Beberapa penelitian menunjukkan nilai individualisme lebih berpengaruh secara
signifikan kepada intensi berwirausaha karena lebih menekankan pada nilai kebebasan,
prestasi dan kebebasan (Mariano et al., dalam Leon et al., 2007). Nilai-nilai ini cenderung
sulit dipengaruhi oleh lingkungan sekitarnya sehingga lebih dapat memunculkan minat
kewirausahaan yang berasal dari diri sendiri. Meskipun begitu, sejumlah peneliti
menggunakan lebih banyak variabel yang dinamis dan modelnya tidak hanya berkaitan
dengan variabel personal tetapi juga aspek sosial untuk menjelaskan dan memprediksi
entrepreneurial behaviour (Alexei et al., dalam Leon et al., 2007).
Penelitian dalam skripsi ini lebih menekankan pada bagaimana dukungan sosial
orang tua mempengaruhi keyakinan seseorang mengenai minatnya untuk berwirausaha,
khususnya bagi mahasiswa. Penelitian perlu dilakukan karena dengan bekal pendidikan
tinggi yang diperoleh di bangku kuliah dan idealisme yang terbentuk, mahasiswa
diharapkan mampu mengembangkan diri menjadi seorang wirausahawan dan bukan
sebaliknya seorang sarjana hanya bisa menunggu lowongan kerja bahkan menjadi
pengangguran yang pada hakekatnya merupakan beban pembangunan (Alma, 2011).

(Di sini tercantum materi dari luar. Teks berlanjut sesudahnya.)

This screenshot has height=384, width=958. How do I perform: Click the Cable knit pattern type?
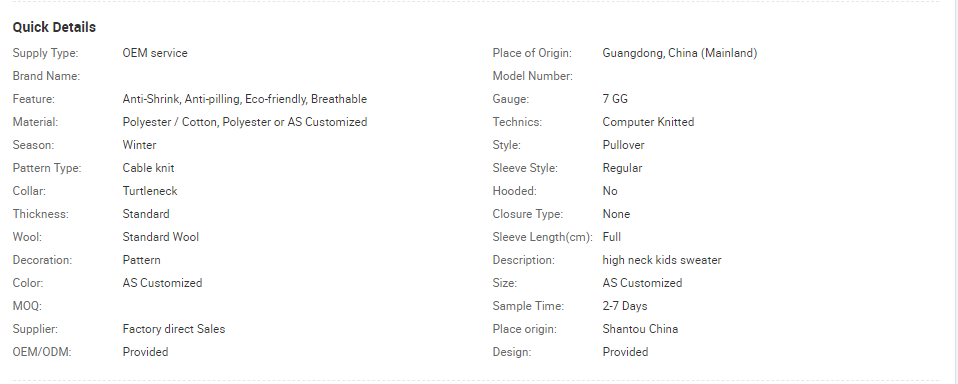point(148,168)
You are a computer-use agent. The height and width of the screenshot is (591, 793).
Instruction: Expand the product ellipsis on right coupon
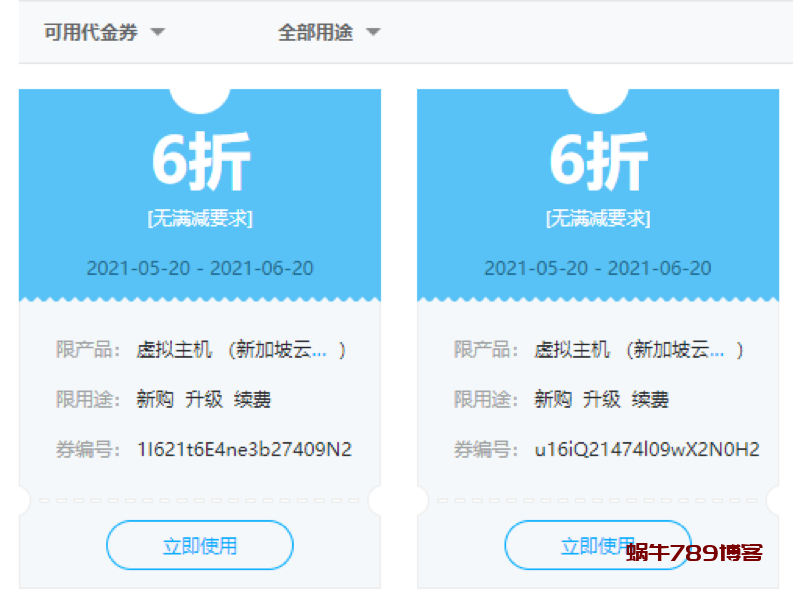[717, 350]
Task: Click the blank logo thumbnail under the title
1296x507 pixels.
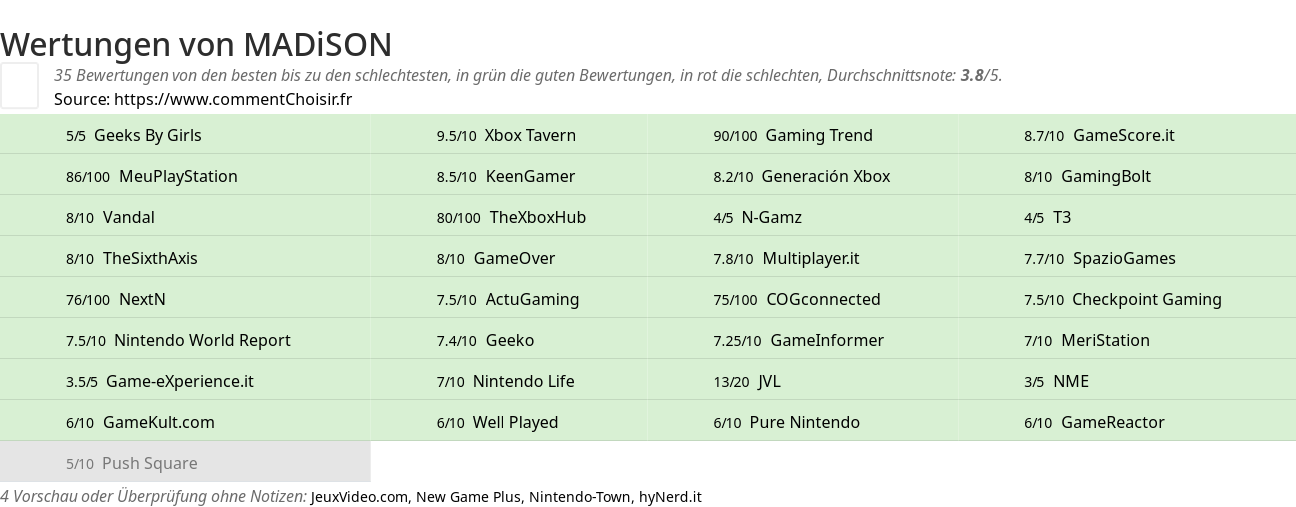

Berdasarkan uraian di atas, penulis tertarik untuk membahas permasalahan dan
menuangkannya ke dalam bentuk skripsi dengan judul: “Hubungan antara Dukungan
Sosial Orang Tua dengan Minat Berwirausaha pada Mahasiswa”.
6
B. Tujuan Penelitian
Tujuan dari penelitian ini adalah untuk mengetahui hubungan antara dukungan
sosial orang tua dengan minat berwirausaha pada mahasiswa.
C. Manfaat Penelitian
Manfaat penelitian ini adalah:
1.
Manfaat Teoritis
Hasil penelitian ini diharapkan dapat memberi masukan bagi pengembangan
Psikologi Industri dan Organisasi dan Psikologi Sosial, mengenai minat berwirausaha pada
mahasiswa kaitannya dengan dukungan sosial.
2.
Manfaat Praktis
Penelitian ini diharapkan dapat bermanfaat bagi masyarakat pada umumnya dan
khususnya orang tua, terutama dalam hubungan antara dukungan sosial orang tua dalam
mengembangkan minat berwirausaha dalam diri anaknya. Selain itu, penelitian ini juga
diharapkan dapat menjadi sumber referensi untuk penyelenggaraan konseling atau
penyuluhan bagi orang tua sehingga dapat memberikan dukungan sosial yang cukup untuk
menumbuhkan minat berwirausaha pada mahasiswa.